Qudrat Khakimov sang his anthem to the domestic vehicles and rumours had it received all three types from Karimov himself! Oh, the Uzbek rumours... Let's give it a listen.



Since we are on the subject of sentiments, I must draw your attention to the soundtrack song of a cult TV series "Shaytanat" (Satan). Azim Mullahonov's ballade would make the toughest men in the choykhona weep.


Ok, now back to the pop scene. One of the most influential singers of the 1990s is a person whose voice almost suspiciously resembles that of Tohir Sodiqov - Ravshan Sobirov. Just read the comments beneath this video. People are nostalgic for their youth, for hot Tashkent summers, swimming in the urban lakes in the parks, eating ice cream, dating, and being young and awesome.
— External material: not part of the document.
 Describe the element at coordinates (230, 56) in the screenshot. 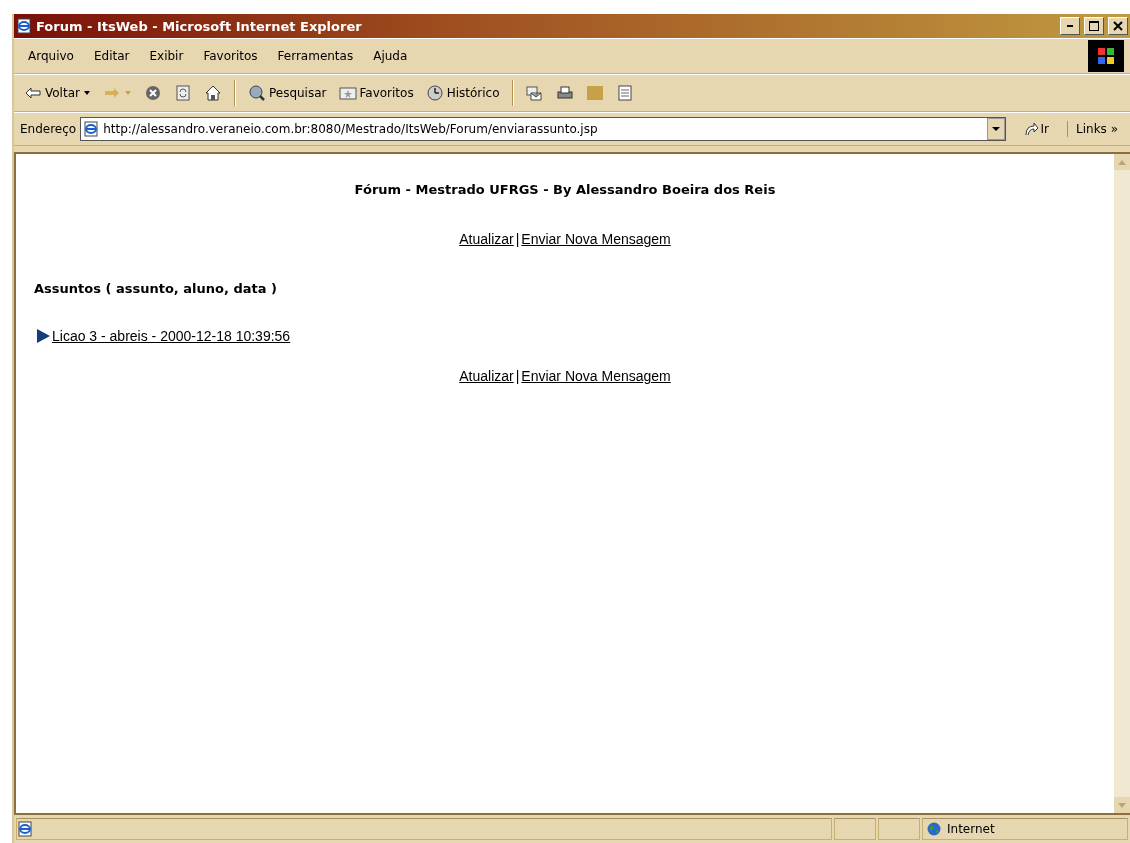

I see `menu-item: Favoritos` at that location.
Tashkent of those days was truly a magical place. Perhaps, because we were younger, or maybe because it was greener, more diverse and...anyhow. Check it out:

I must list a feat between Sobirov and Setora, the legendary "Goodbye high school" song which indeed became an anthem of all graduating ceremonies in the country.


At the threshold of the 1990s and 2000s came a band called Dado, comprised of two brothers - Madumarovs. To say that the band became popular across and beyond Uzbekistan is to say nothing. They were gathering stadiums. Singing in Uzbek, Russian, Tajik and English, mixing styles and constantly experimenting. Dado felt both like something sent from Mars and so damn homey at the same time.
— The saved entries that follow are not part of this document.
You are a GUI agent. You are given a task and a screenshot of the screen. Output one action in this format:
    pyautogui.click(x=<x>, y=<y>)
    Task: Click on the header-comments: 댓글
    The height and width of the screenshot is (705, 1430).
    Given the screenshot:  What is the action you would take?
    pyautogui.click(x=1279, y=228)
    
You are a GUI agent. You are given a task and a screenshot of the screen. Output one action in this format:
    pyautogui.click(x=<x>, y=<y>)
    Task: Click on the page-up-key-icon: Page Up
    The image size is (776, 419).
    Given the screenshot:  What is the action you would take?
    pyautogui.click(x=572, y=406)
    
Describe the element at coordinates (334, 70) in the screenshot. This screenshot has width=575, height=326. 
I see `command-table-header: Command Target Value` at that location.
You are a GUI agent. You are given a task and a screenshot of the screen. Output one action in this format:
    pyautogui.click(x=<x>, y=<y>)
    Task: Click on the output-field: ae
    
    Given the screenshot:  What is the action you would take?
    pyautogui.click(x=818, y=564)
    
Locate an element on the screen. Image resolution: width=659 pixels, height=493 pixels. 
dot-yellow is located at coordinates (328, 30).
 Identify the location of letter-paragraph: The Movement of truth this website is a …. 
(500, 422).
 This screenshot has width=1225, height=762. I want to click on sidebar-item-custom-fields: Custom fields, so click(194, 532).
As is too often the case in the Uzbek artistic scene, there were some dramatic events involved in the fate of Dado. One of the brothers was apparently a live-in boyfriend of Gulnara Karimova - the infamous daughter of Islam Karimov. The sweethearts received lengthy prison sentences under accusations of money laundering schemes. Noteworthy is that Gulnara Karimova had a music career herself under the stage name Googoosha. But then again, what type of career did she not have?


The Uzbek pop scene of the 1990s/2000s is also not imaginable without DJ Piligrim (real name Ilkhom Yulchiev, born in 1976 in Tashkent). Again, success and drama go together in this case, finding any details or confirming/debunking the existing "facts" is nearly impossible at this point. Evidently, an ex-husband of one of the members of Setora. Apparently, once was in exile in Moscow over his criticism of the education system in Uzbekistan. Yet welcomed back and embraced, especially with such songs as this tribute to green tea. Check it out.


Not sure this is his authentic website, but for more info click here.


Now, when talking about the 90s Uzbek music scene, we must not neglect such "monsters" as Kumush Razzoqova, Nasiba Abdullayeva or Sherali Jo'rayev. But they are so big that would require a separate blog post.